P.O.E.T.S. will attack the thermal and electrical challenges surrounding mobile electronics and vehicle design as a single system. Partners from around the world will build new technologies like three-dimensional thermal circuitry for cooling, next-generation power converters, and algorithms for coordinating the technologies automatically. They will look at those technologies from the microchip level all the way up to an entire vehicle.

“More than a dozen companies across the United States will also take part, testing the ideas and hiring students trained through P.O.E.T.S.,” said Dr. Sonya T. Smith, Howard University Professor of Mechanical Engineering. “The center will also engage with school districts to transition the breakthrough interdisciplinary STEM concepts to K-12 classrooms and inspire young people to pursue careers in these fields.”

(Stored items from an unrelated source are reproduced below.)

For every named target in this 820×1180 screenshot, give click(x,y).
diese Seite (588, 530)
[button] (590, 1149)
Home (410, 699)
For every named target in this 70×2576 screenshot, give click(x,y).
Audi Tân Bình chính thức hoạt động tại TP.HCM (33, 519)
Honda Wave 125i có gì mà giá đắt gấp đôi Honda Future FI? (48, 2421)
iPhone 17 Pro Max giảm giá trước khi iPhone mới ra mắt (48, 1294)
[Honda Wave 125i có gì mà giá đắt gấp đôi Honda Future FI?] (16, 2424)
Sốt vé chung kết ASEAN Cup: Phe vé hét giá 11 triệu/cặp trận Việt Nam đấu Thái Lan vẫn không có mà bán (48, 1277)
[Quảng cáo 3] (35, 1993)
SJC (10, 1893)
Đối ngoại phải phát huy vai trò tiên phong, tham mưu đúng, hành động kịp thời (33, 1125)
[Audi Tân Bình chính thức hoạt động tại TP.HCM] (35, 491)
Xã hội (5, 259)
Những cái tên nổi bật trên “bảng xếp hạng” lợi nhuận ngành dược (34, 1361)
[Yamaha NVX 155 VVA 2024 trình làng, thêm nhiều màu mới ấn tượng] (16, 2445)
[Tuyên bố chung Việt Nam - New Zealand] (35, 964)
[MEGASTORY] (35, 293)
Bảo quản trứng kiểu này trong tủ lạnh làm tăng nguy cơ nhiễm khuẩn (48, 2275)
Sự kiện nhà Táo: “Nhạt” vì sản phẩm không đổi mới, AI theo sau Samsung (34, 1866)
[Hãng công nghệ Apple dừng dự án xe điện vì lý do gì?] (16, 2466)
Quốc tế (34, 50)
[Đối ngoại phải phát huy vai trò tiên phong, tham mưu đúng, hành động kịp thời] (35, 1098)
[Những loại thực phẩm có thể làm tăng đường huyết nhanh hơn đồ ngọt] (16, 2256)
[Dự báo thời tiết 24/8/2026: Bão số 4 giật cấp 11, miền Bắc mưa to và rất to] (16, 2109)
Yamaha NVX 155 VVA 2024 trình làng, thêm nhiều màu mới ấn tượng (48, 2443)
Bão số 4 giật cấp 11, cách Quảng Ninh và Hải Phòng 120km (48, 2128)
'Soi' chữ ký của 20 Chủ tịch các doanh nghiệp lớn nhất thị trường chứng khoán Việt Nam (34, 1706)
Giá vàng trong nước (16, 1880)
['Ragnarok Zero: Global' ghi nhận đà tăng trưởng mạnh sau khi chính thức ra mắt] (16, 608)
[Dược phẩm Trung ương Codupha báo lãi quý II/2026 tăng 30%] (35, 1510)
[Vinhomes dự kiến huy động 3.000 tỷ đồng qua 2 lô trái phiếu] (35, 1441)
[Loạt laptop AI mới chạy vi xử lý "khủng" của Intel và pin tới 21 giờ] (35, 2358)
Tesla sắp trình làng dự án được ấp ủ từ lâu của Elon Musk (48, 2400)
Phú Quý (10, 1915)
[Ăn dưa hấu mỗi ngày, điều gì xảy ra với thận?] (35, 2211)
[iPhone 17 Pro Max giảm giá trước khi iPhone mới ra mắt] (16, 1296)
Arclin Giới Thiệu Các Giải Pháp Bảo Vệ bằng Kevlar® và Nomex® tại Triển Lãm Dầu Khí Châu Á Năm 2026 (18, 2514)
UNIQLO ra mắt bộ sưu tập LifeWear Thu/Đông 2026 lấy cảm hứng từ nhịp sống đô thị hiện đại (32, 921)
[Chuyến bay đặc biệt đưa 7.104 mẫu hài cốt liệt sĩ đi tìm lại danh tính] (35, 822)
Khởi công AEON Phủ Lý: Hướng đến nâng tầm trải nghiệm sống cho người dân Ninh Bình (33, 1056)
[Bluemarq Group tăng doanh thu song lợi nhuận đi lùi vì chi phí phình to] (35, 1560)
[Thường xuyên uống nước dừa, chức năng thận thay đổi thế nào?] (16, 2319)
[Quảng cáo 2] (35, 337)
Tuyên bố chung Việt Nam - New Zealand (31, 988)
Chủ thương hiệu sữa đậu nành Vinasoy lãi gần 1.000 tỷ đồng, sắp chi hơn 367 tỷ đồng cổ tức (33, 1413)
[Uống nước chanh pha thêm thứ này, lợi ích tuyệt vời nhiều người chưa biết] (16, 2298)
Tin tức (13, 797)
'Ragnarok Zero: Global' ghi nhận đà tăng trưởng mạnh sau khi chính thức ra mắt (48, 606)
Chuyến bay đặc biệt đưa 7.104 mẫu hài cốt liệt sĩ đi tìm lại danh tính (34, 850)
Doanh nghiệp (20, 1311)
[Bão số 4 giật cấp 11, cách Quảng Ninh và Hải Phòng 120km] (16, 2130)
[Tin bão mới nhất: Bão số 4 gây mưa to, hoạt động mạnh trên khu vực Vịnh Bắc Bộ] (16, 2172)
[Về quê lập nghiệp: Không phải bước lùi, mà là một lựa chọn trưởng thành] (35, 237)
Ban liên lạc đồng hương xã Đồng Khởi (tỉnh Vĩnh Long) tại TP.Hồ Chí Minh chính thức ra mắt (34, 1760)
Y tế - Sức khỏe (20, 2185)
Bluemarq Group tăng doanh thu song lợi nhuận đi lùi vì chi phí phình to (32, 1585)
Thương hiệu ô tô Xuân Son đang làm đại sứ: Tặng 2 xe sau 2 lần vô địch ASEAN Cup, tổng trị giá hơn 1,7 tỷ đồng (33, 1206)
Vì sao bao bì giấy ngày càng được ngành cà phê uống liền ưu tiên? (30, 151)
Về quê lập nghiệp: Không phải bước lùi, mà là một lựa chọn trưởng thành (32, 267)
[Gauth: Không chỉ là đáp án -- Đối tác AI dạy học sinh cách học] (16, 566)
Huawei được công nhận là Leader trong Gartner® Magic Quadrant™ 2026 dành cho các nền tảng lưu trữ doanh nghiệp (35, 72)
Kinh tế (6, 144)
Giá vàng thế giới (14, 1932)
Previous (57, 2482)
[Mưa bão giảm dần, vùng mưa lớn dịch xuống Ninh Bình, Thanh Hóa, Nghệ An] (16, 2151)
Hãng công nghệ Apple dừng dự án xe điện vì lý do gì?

The National Science Foundation began supporting Engineering Research Centers like P.O.E.T.S in 1985, to create and sustain integrated interdisciplinary research environments that advance fundamental engineering knowledge, enable technology and engineered systems, and prepare U.S. engineering graduates for success in the global economy. Academe and industry are joined in partnership through the ERC to achieve these goals.

The P.O.E.T.S. ERC aims to pack more power into less space for electrical technologies on the move by integrating novel 3-D cooling circuitry, power converters and algorithms for smart power management. Their work will enable the manufacture of lighten more compact and more efficient power electronic systems for electric vehicles, airplanes, construction equipment, handheld tools and other mobile applications.

Dr. Smith leads the Howard University team along with co-investigators Dr. James Hammonds, Mechanical Engineering and Dr. Charles Kim, Electrical Engineering.